The simplest thing are atoms. Things like Alpha, +, 12, -23.4; those four are respectively two symbols, two numbers. The plus sign is a symbol, just like alpha.

The next simplest thing are function calls, i.e. invoking a function. For example: (+ 1 2). The function in that example is addition, and it's associated with the symbol +.

Function calls are common in all programming languages. And typically they evaluate them left to right bottom up. So (F (G 1 2) (H 3 5)) will call G, then H, then F. If they want to do something else they introduce syntax, like if statements, loops, etc. etc.

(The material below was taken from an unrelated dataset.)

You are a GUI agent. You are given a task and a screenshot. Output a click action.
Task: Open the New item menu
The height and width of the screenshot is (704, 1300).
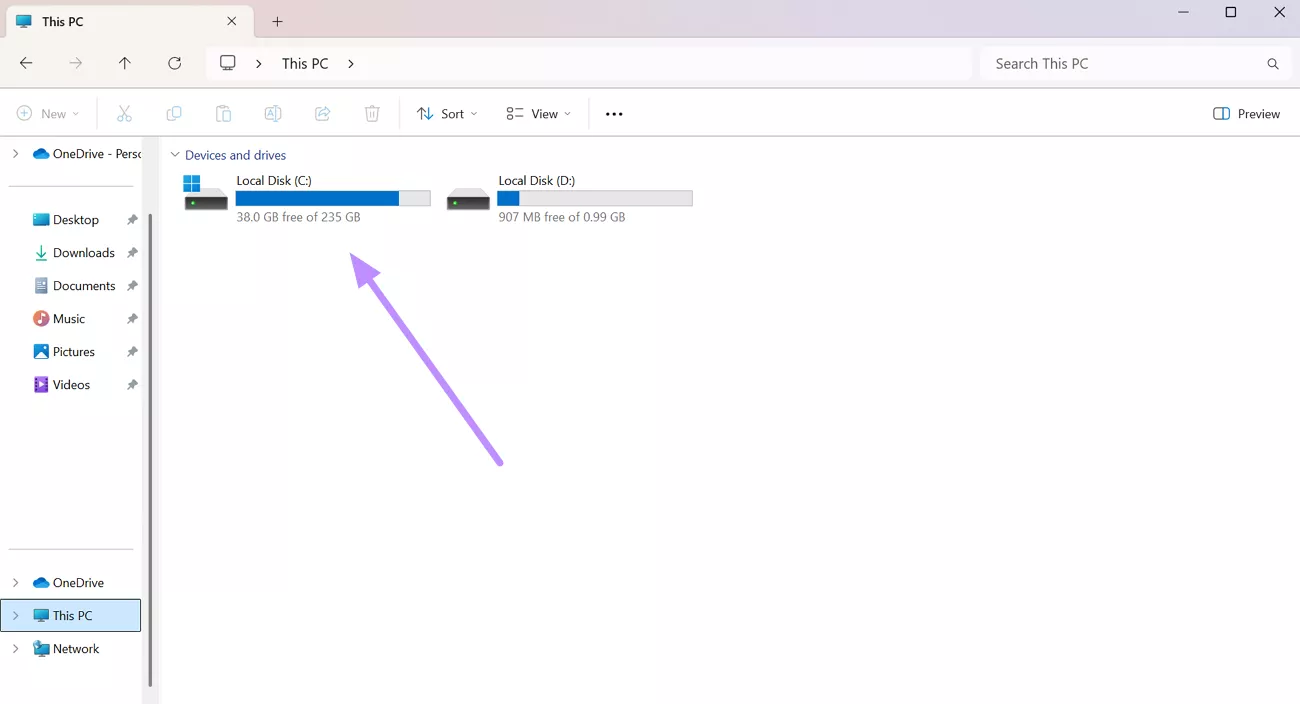pyautogui.click(x=48, y=113)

Which brings us t the next thing, a clever thing. In Lisp all the syntax appears at first blush just like a function call. So you get things like: (if (< a b) (f a) (f b)). Which is not evaluated bottom up, but top down so that it can decided based on the first form which of the two calls on F it should make.

These top-down forms come in two flavors, special forms and macros, but for a beginner that's not important. These forms are used instead of the syntax you find in other languages. The evaluator/compilers glance at the first term in the list to decide if it's a simple function call or a bit of syntax.

Which lets us explain the error you observed in your posting. The evaluator (or compiler) saw ((loop ...) ...), and the first term in that is (loop ...). That bewildered the evaluator. It expects to see a symbol. Of course the error message is entirely opaque, but that's because things are a bit more subtle than I'm making them out to be. For a beginner that doesn't matter.

The form (cond ...) is another example of a form this isn't a simple function call, but is instead more like syntax. The when it glanced as the first element, i.e. cond, it knew to expect (cond (??? ...) (??? ...) ...etc...) where the ??? are forms it will used to decide if it should run that branch's ...

There are numerous other problems with your code. I'd recommend that you get a lisp REPL and experiment with things in much smaller pieces. The loops are broken. The "((OR (..." suffers the same problem of the first form not being a symbol. It appears that your calling strings that contain a single character "characters" rather than strings, that's tacky but tolerable.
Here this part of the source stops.